Segment Start: Material provided

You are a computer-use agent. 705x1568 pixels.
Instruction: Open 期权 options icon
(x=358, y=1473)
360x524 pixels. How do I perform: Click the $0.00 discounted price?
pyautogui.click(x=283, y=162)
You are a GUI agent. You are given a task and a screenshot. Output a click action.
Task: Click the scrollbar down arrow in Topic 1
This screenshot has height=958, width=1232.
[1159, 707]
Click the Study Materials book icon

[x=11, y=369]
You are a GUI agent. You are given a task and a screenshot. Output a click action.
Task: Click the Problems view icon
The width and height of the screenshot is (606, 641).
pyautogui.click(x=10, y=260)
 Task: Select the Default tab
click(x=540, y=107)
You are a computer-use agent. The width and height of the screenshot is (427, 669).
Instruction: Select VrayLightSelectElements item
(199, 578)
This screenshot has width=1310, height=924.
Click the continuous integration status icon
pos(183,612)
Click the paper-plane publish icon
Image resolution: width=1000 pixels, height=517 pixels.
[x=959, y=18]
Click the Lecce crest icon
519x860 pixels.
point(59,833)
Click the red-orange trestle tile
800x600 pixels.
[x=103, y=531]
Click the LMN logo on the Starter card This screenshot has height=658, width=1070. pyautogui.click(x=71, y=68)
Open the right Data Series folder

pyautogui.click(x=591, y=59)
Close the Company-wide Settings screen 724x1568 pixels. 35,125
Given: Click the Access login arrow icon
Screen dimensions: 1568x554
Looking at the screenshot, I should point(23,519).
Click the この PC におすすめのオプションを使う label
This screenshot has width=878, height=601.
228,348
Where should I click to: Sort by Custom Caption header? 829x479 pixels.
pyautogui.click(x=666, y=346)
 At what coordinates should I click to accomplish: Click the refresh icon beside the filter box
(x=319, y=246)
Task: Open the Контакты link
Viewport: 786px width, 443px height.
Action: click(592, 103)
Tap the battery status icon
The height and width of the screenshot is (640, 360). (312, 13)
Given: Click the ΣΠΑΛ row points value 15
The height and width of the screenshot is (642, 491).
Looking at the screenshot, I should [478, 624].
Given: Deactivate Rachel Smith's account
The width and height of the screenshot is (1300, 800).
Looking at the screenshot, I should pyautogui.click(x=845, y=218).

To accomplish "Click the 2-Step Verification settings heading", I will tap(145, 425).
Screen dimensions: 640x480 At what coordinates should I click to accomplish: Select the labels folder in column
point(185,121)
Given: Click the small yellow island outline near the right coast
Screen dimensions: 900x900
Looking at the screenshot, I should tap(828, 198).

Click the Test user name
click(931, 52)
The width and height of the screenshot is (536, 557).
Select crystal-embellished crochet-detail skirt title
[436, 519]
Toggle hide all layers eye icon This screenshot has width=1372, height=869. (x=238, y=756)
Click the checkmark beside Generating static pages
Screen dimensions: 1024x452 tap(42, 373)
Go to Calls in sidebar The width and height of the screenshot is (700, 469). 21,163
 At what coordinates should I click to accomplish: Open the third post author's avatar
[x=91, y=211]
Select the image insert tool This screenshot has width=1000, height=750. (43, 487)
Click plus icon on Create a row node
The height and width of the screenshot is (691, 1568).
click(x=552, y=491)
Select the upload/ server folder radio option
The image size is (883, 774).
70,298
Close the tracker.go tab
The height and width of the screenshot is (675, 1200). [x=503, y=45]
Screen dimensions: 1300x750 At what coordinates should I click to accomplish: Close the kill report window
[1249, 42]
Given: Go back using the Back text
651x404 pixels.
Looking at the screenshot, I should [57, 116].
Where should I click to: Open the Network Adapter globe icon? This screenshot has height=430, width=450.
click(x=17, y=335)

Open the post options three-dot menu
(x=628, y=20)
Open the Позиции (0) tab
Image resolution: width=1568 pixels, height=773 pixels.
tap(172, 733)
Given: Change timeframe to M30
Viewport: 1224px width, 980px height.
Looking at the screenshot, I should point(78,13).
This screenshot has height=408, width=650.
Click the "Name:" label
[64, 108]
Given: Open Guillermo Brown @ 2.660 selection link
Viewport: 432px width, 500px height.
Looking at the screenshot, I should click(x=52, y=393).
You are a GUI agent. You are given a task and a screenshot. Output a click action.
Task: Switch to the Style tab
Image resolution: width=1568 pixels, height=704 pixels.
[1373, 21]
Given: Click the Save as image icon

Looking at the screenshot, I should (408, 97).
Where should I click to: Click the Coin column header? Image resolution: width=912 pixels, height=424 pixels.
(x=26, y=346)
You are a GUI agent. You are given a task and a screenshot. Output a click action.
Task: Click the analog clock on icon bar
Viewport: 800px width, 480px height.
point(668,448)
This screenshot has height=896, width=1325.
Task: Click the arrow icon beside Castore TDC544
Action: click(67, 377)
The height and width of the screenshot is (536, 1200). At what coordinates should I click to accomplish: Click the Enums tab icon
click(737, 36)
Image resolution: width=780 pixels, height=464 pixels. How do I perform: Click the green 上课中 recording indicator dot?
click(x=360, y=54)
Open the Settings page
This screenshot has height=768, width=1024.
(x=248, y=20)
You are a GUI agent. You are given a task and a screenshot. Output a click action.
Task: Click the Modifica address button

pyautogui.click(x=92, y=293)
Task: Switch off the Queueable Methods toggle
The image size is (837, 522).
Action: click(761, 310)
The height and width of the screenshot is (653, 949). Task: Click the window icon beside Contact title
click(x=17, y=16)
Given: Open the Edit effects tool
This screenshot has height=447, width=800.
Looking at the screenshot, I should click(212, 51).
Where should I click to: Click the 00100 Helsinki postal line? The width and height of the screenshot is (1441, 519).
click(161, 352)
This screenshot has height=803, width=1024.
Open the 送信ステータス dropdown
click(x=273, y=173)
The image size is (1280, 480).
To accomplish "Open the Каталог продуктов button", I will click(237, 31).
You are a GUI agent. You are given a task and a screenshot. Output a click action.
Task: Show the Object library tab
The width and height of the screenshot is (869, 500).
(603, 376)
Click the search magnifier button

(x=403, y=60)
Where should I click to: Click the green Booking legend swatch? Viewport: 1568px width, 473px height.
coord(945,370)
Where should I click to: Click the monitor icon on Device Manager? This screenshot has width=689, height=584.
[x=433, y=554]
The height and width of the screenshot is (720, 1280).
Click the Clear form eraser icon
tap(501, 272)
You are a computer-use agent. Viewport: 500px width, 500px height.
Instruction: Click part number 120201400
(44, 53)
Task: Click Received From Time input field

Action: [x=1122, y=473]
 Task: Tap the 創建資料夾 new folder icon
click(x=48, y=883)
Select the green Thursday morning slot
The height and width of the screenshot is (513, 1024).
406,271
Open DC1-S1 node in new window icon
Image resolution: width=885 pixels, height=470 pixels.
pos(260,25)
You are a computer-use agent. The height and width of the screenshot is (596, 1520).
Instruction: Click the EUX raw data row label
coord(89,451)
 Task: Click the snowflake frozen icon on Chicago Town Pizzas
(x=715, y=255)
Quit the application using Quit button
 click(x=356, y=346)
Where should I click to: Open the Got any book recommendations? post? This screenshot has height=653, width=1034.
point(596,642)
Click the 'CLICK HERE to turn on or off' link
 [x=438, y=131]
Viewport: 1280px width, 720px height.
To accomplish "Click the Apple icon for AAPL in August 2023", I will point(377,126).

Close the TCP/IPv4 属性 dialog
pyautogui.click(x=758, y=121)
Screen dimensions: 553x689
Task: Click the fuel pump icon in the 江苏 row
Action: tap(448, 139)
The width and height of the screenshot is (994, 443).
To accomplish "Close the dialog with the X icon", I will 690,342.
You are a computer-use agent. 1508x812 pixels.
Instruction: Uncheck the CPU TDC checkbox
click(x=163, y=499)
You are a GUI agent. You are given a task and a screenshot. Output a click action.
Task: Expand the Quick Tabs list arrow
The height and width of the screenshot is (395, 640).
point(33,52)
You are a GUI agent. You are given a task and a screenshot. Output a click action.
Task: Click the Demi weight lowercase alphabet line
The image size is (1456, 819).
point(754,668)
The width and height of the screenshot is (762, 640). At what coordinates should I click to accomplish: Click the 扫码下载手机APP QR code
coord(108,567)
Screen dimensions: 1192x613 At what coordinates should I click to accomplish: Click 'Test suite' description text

Segment End: Material provided

Collect the complete line wherever the string "Switch" appears in the records.

→ Exercise solution:
Task: Switch to the Style tab
Task: Switch off the Queueable Methods toggle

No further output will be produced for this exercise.